Notre étude a montré qu’un traitement par 400 et 600 mg/kg p.c. de CSREt peut augmenter les niveaux d’ARNm de l’HNS et l’activité qui améliore le statut oxydatif chez les rats diabétiques.10 La glycogénèse est une autre voie d’utilisation du glucose dans le foie qui est directement affectée par l’insuline ; la diminution du taux d’insuline chez les rats diabétiques entraîne une diminution de l’activité des GS et donc une diminution de la teneur en glycogène hépatique31. Cette diminution de l’activité a été inversée par le traitement CSREt avec des doses de 400 et 600 mg/kg pc par la correction du taux d’insuline dans le sang. L’action hypoglycémiante de CSREt s’est accompagnée de l’activation de la GS et augmente la teneur en glycogène hépatique32.
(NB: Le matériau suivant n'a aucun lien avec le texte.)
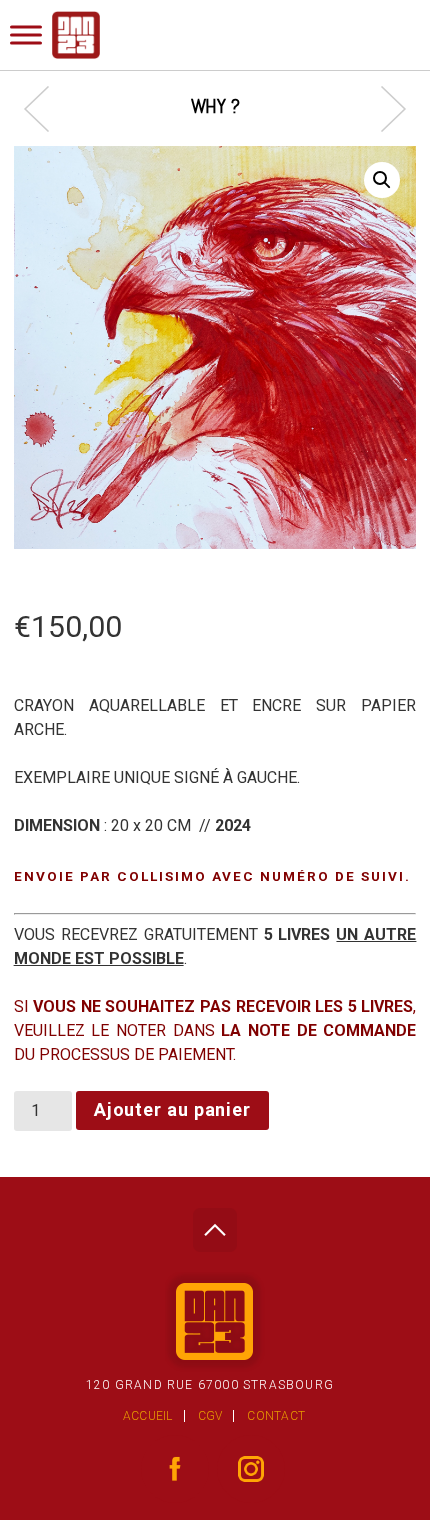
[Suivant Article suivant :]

La STZ induit une destruction sélective des cellules β pancréatiques, qui peuvent être régénérées et donner de faux résultats. D’autres études futures sont nécessaires sur les gènes génétiquement modifiés ou éliminés pour le diabète chez le rat. L’effet antihyperglycémique de C. speciosus doit être examiné chez les humains diabétiques.
Source : https://www.ncbi.nlm.nih.gov/pmc/articles/PMC4362175/
Auteur de la recherche : Haytham A. Ali, MSc, PhD, Omar A. Almaghrabi, MSc, PhD, and Mohamed E. Afifi, MSc, PhD
Du Département de biochimie (Ali, Afifi), Faculté de médecine vétérinaire, Université de Zagazig, Zagazig, Égypte, et du Département des sciences biologiques (Almaghrabi, Afifi), Faculté des sciences, Université King Abdulaziz, campus Nord, Jeddah, Royaume d’Arabie saoudite.